I didn't think anything felt out of place or in-congruent with respect to the world you were creating and I really thought every part of it was amusing and exciting to explore. The atmosphere each room conveyed was impressive. I really felt like I was exploring a mystical world. There have been so many fantasy games released throughout the years, the magic can get lost for someone who has played a lot of them. It sucked me in from the first screen.

The interface, outside of combat, was impeccable and insanely well thought out for an alpha version. One example of that is how you can just choose to move to any room once you've found the code or click in the code each time. I don't have any issue with only running or only walking.

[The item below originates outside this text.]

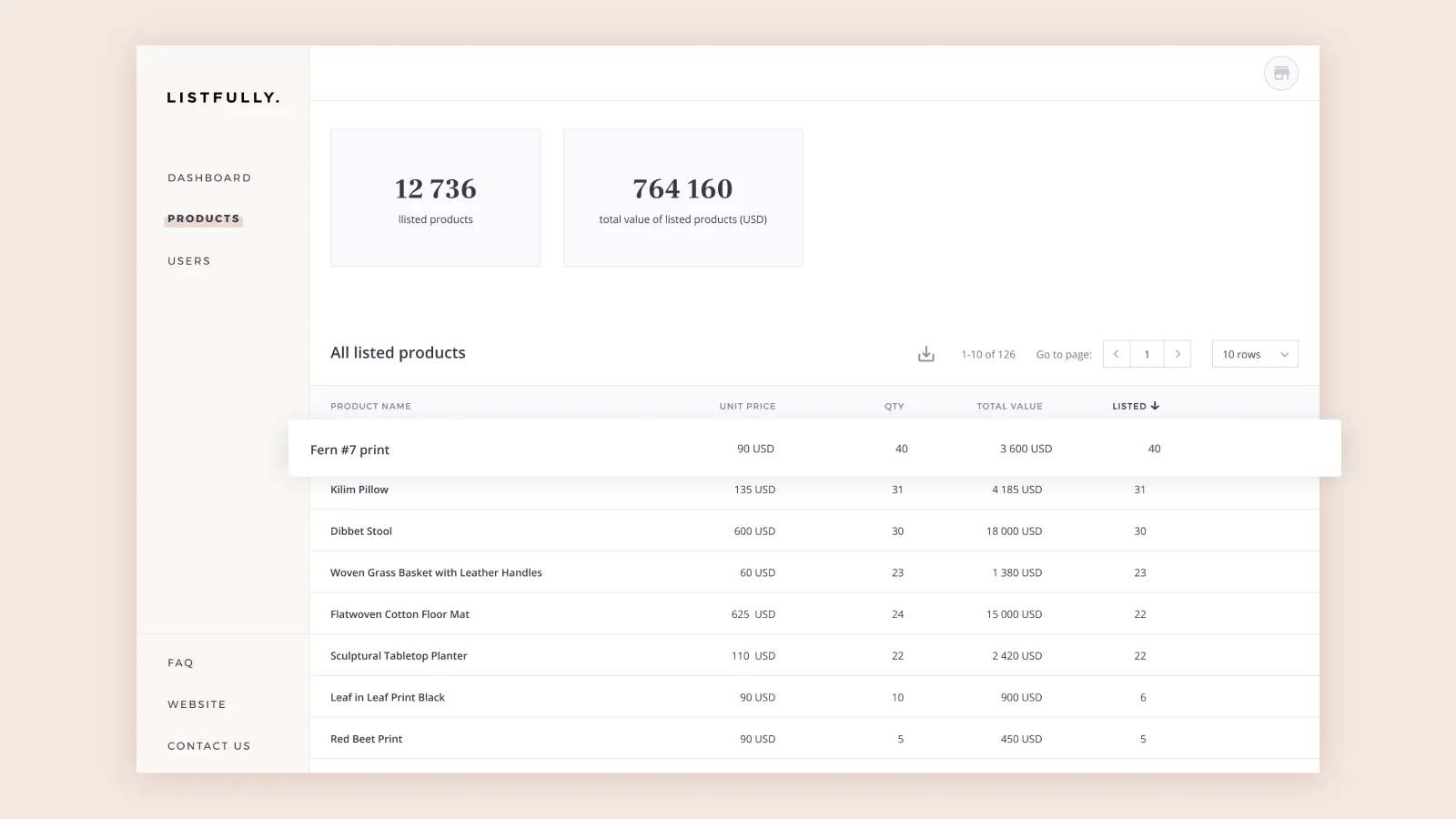Go to next page arrow
This screenshot has width=1456, height=819.
(x=1178, y=354)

I'm either not in a hurry or want to move around quickly, so two movement speeds are fine with me.

Solving the puzzles was a joy. There was just the right amount of feedback and hints without making me feel like I've been "Hey, Listen!"-ed (Ocarina of Time reference if you aren't into console games). When doing the multi-step puzzle, I especially liked how you described the reaction of each step, made it seem very magical and gave me a great sense of my actions making an actual impact in the game world, however small.

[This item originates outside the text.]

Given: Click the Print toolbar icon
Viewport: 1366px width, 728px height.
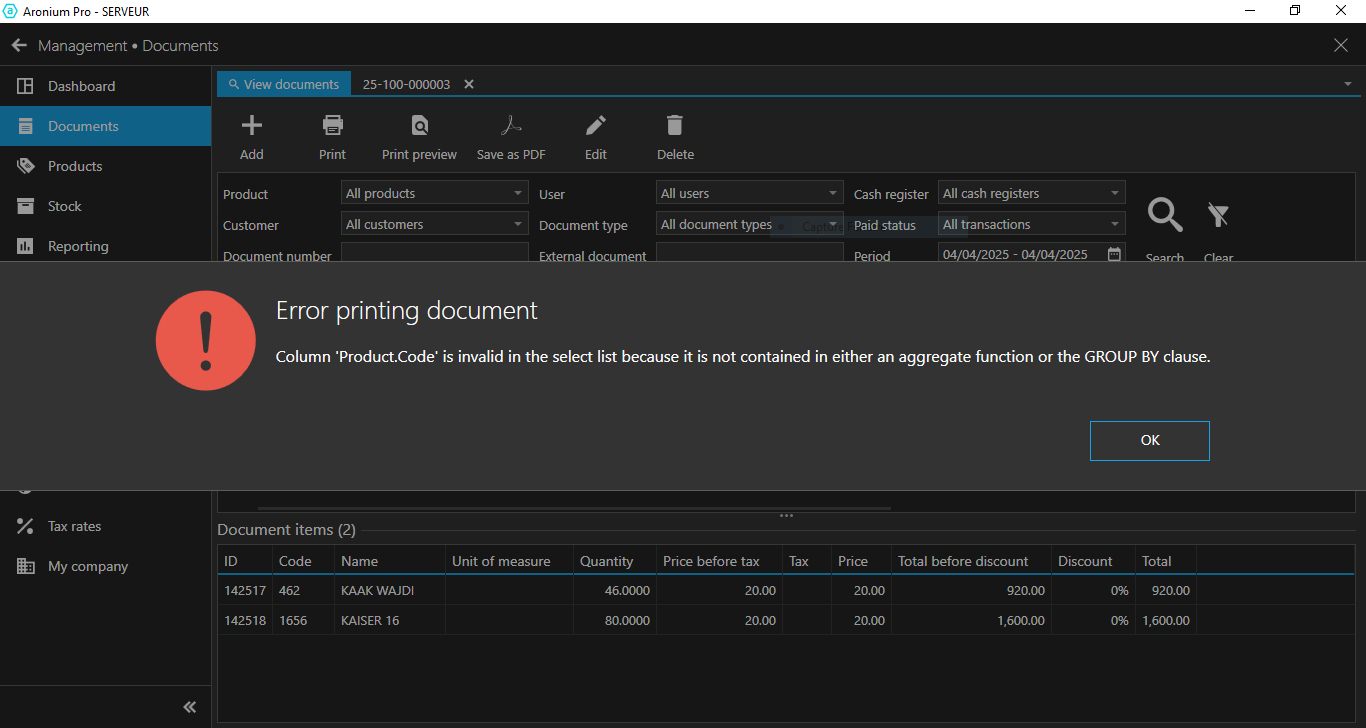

The parts I found the most memorable in the demo were:

- That big crystal shard thing in the ceiling of the fountain hall that seemed to be connected to some character or diety's moods or lifeforce

-That thingamajig that helped you level up. A talking crystal ball is a great idea.

-The implied antagonism between the way different types of mages seem to live and their varying outlooks on life.

-The Lord of the Keyrings, laughed out loud there.

-The Easter Egg-y fourth room in the mage's hall

-The idea that somebody likes pitting the suits of armor against each other

-Whoever Bert (I think that's the name, the guy who seems to manage the library) is, seems to be a character I'd want to meet

The combat, on the other hand, felt like it was for an entirely different game and a much less professionally made one at that. I didn't enjoy a single thing about it. I responded in more detail about in the Combat thread if you're interested in my verbose and useless feedback.  ;)

I'm not able to provide very good feedback because I am not a native English speaker, but I figured it was the least I could do for not only giving me a free demo, but four excellent remakes I didn't pay for.

Aside from the combat, Mage's Initiation shows a confidence in style or tone, a beautiful imagination and an overall professional atmosphere that few small game developers can match and I hope your name becomes more well known for it.